Notice I have my K.I.S.S. approach as to the price target an investor could focus in on for buying the stock. Simply stated it is midway between the 52 week high and low of each stock. It might not be perfect, but since I was a day trader who used technical analysis to buy and sell stocks every day, I found that a consistent channel of prices occurs with all of the best stocks on Earth, and while TA can help a day trader, it simply is not required for those investors who were buying for the very long term. Buying at my suggested levels will not mean you are getting the lowest price, nor paying the highest price. A fair price to get your dollars working is more important in my opinion.

On the right hand side, I have listed what I consider a sound allocation percentage to be invested in each stock. It is primarily based on the dividends paid and record of dividend increases, as well as current PE levels and payout ratios. These companies are some of the largest blue chip, name brand mega cap stocks in the world, and each has a global impact as well.

Risks can be reduced by having an appropriate strategy combined with a well diversified assortment of stocks, sectors and sound allocation.

Implementing Any Strategy, Discipline, Focus, and A Well Defined Goal Will Keep You Headed In The Right Direction

By choosing the dividend growth investing strategy, it is important to remember what your ultimate goals are. Here are just a handful:

  • It is always about the income and a more secure financial future.
  • Income growth is as important if not more important than overall portfolio value.
  • While total return is important, the price of a mega cap dividend stock, as we have in the BTDP, is secondary and should only be a main factor when buying or selling any security.
  • Knowing how much you will require will enable you to focus on reaching the amount, and to stay the course if you are serious about this type of investing.
  • Always keep your expenses either in line or below your after tax income.

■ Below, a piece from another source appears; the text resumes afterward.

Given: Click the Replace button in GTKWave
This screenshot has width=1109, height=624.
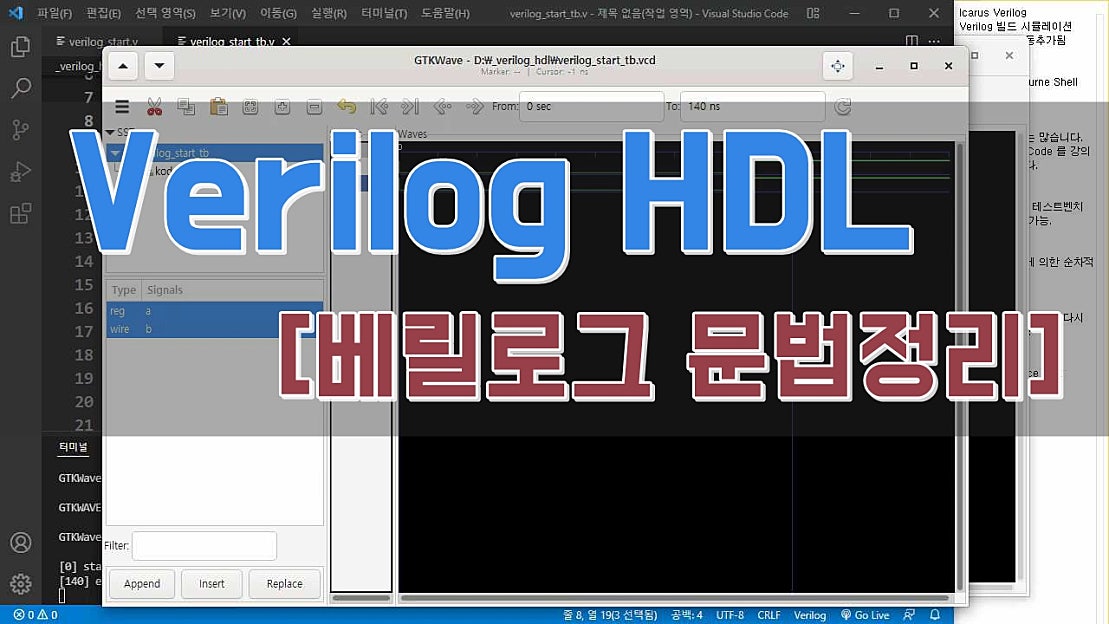Looking at the screenshot, I should click(283, 583).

I found this sound Seeking Alpha article to be quite good at showing a chart of how compounding of dividends will continue to grow income over an extended period of time:

These results over a 30 year period of time are based on the author's following assumptions for each stock, with a $10,000 investment:

Initial investment of $10,000

  • Dividend yield of 3.5%
  • Dividend growth rate of 5%
  • Stock price appreciation rate of 5%
  • Full dividend reinvestment at the end of each year
  • Investment of $1,000 in new capital at the end of each year
  • Portfolio held in a Roth IRA, so no taxation of dividends or capital gains

Simple and compelling. The article was written over a year ago, but is still pertinent and accurate. The strategy can be duplicated by building a portfolio of the types of stocks held in the BTDP and by buying the dips to grow income from there.

The Bottom Line

Investing for your future does not need to be rocket science or brain surgery, although at times it sure feels like it. If we keep it simple and do basic research on solid companies, your chance of succeeding and reaching your goals are greatly improved.

For us retired folks, it IS all about the income! Have fun in your journey.

Disclosure: I am long AAPL, CVX, F, GE, JNJ, KO, MCD, MO, MSFT, T, XOM. I wrote this article myself, and it expresses my own opinions. I am not receiving compensation for it (other than from Seeking Alpha). I have no business relationship with any company whose stock is mentioned in this article.